Former TSA chief: Pilot behavior difficult to predict
Former Transportation Security Administration (TSA) Administrator Kip Hawley said the Germanwings flight apparently brought down deliberately by its co-pilot should provide a “warning” to U.S. officials.
French authorities have accused 28-year-old Andreas Lubitz of locking the captain of Germanwings Flight 9525 out of the cockpit and intentionally crashing the plane, killing all 150 on board.
Hawley, who led the TSA under former President George W. Bush, said in a Time Magazine op-ed published Thursday that the incident could be replicated in the U.S. because pilot background checks cannot predict their future behavior.
{mosads}”Obviously, we all want to trust our pilots; and, of course, in the vast majority of circumstances we can,” he wrote. “But we also know that is exactly those ‘trusted’ nodes in our security systems that make us most vulnerable when they don’t act the way we expect them to.”
Hawley said the Germanwings crash should spur U.S. officials to reevaluate domestic security practices that were put in place after the Sept. 11, 2001, terrorist attacks.
“The ‘safety’ mitigation measures here are robust and long-standing. Pilots are carefully vetted and assessed by civil aviation authorities, their airlines, and co-workers,” he wrote.
“In this case, that was not enough,” Hawley continued. “The ‘security’ measures didn’t do any better in stopping this incident, as the reinforced cockpit door, of the type adopted after 9/11, worked as an unintended hindrance.”

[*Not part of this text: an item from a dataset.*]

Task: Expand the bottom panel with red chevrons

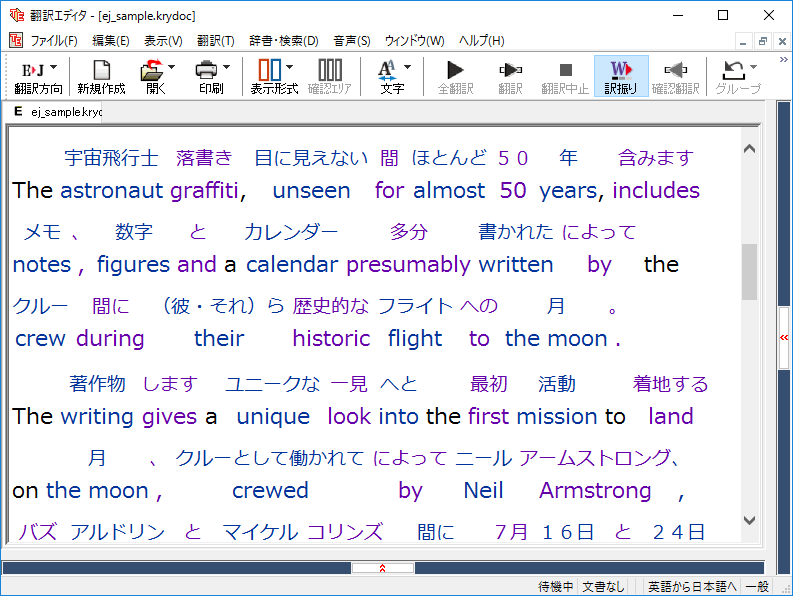Action: (382, 568)
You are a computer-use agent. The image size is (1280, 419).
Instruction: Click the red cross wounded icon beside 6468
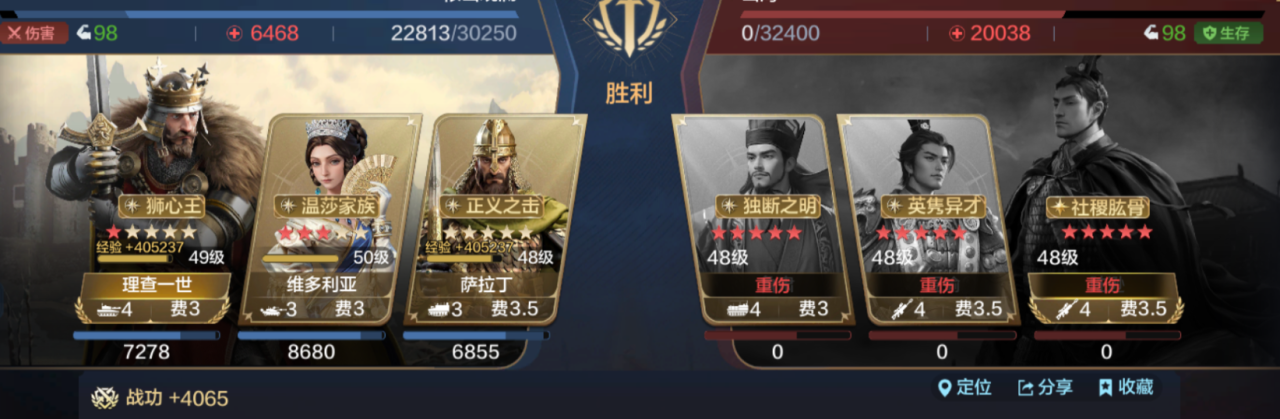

Officials in France, where the flight crashed, have not labeled the German Lubitz a terrorist. Reports Friday indicated that he had a doctor’s note excusing him from work on the day of the crash, but that he opted to destroy it and enter the cockpit instead.
Federal Aviation Administration (FAA) records show Lubitz was certified as a pilot by U.S. officials years before his fatal flight. The FAA certification lists Lubitz as a “private pilot (foreign based),” who was allowed to fly single-engine places and gliders in the U.S.
“It is not enough to scale-up background checks to combat insider threats,” Hawley wrote. “Pre-9/11 security clearances and law enforcement checks were heavily based on the idea of prior performance predicting future activity.
“Today’s terrorist or mass murderer knows full well that we still hold to that premise,” he continued. “We can pretty much assume that attacks today will be delivered by people who can and have passed background checks. We do not understand ahead of time what drives people to commit acts of mass violence or terrorism, therefore we cannot isolate the traits that reliably predict them.”